Project member here.

It exports stdlib types (like io::Error) where appropriate so that libraries working with these can stay compatible, so `no_std` is not really an option.

The underlying library (async-task) is essentially core + liballoc, just no one made the effort to spell that out, yet.


Would there be any benefit to making a `no_std` option? I can't think of a situation you would want async std and have including std be a problem.


I'm pretty sure that once you don't want `std`, you also want to pick your own scheduler. In this case, you can use the base library (`async-task`) and get started.


The benefit would be you would be making it impossible to wreck your scheduler by calling sync I/O functions in an async task.


I wouldn't rely on that. Next step, someone binds to a blocking database driver and you are back at square 1 again. This is definitely not rigorous.

I would love to see a lint for known-blocking constructs in async contexts, though: https://github.com/rust-lang/rust-clippy/issues/4377

Also, having explicit imports and types that name collide helps there for once.


How would you have a blocking database library that doesn't use the standard library?


Any code in Rust is free to bind to FFI and sockets can be gained through `libc`.


I didn't literally mean "How is that possible?"

I meant: is that a real thing? Is there a database binding out on crates.io that uses no_std ?


SQLite is C code and any Rust usage of it will not play nicely with M:N. This is just off the top of my head. I'm sure there are plenty of other examples.


Yes. E.g. some databases highly recommend using their C library, as they don't consider their protocol specified.

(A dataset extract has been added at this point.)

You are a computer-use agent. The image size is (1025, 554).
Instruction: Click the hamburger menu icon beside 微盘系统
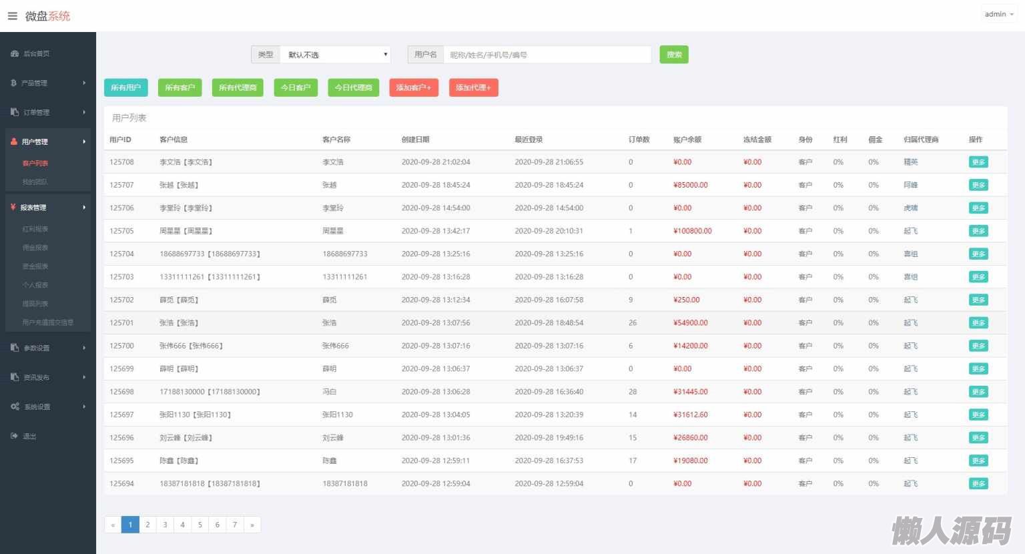12,16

That gap might close, but it will stay with us for years.


unsafe


> It exports stdlib types (like io::Error)

Excellent, good to know!


I really wish we could work out a better way to make no_std easier. I know why io::Error requires std for example, but it makes things difficult.

It would be nice if you could provide your own sys crate so you could even use some of std on an embedded device. If you had say an RTC you could make time related calls work, maybe you'd wire networking to smoltcp etc. Currently you could do that - maybe - but you'd have to modify the Rust standard library.


The stdlib is already just a facade. There's plans to make that more explicit, maybe opening up the way to things like that.

But that plan is severely understaffed, we go so much else to do.


I certainly understand, and alloc for example is great progress. I'll be very happy when we can provide all of std (or I suppose sys isn't it?) by external crates.